Menurut PLN, suhu udara yang panas mendorong masyarakat menyalakan AC atau kipas angin lebih lama dari biasanya. Di sisi lain, banyak keluarga yang masih menjalankan aktivitas dari rumah, baik untuk bekerja maupun sekolah, sehingga perangkat elektronik seperti komputer, televisi, dan lampu menyala hampir sepanjang hari.
“Kami melihat adanya peningkatan konsumsi listrik rata-rata 10-15 persen pada segmen rumah tangga. Ini wajar terjadi ketika cuaca panas dan mobilitas masyarakat masih terbatas,” ujar Darmawan dalam keterangan resminya, Kamis (10/10).
Kenaikan pemakaian daya ini langsung terlihat pada tagihan bulanan. Pelanggan yang sebelumnya membayar kisaran Rp 200 ribu per bulan, kini harus merogoh kocek lebih dalam hingga Rp 300-400 ribu. PLN memastikan tidak ada perubahan tarif dasar listrik, sehingga lonjakan tagihan murni akibat volume pemakaian yang bertambah.
PLN juga mengimbau pelanggan untuk lebih bijak menggunakan listrik. Beberapa langkah sederhana seperti mengatur suhu AC di 24-25 derajat Celcius, mematikan perangkat yang tidak terpakai, dan menggunakan lampu LED bisa membantu menekan konsumsi.
Untuk mengantisipasi lonjakan beban puncak, PLN menyiagakan pasokan listrik tambahan di sejumlah wilayah. Perusahaan juga mengaktifkan posko pengaduan bagi pelanggan yang merasa tagihannya tidak wajar.
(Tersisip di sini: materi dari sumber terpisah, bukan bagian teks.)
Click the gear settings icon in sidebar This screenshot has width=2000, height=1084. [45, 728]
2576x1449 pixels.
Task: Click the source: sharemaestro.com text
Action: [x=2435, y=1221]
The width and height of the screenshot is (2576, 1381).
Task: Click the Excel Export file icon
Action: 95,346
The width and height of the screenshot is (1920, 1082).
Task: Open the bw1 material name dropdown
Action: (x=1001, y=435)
“Kami buka layanan pengaduan 24 jam. Jika ada pelanggan yang ragu dengan rincian tagihan, bisa langsung menghubungi call center atau datang ke kantor PLN terdekat,” tambah Darmawan.
PLN menegaskan, sistem pencatatan meter sudah berjalan akurat secara digital. Namun, jika ditemukan kesalahan, perusahaan berjanji akan melakukan koreksi dan pengembalian dana jika diperlukan.
Fenomena kenaikan tagihan ini menjadi pengingat bahwa perubahan iklim tidak hanya berdampak pada lingkungan, tetapi juga langsung ke dompet masyarakat. PLN berharap pelanggan dapat lebih adaptif dalam mengelola pemakaian listrik di tengah cuaca yang tak menentu.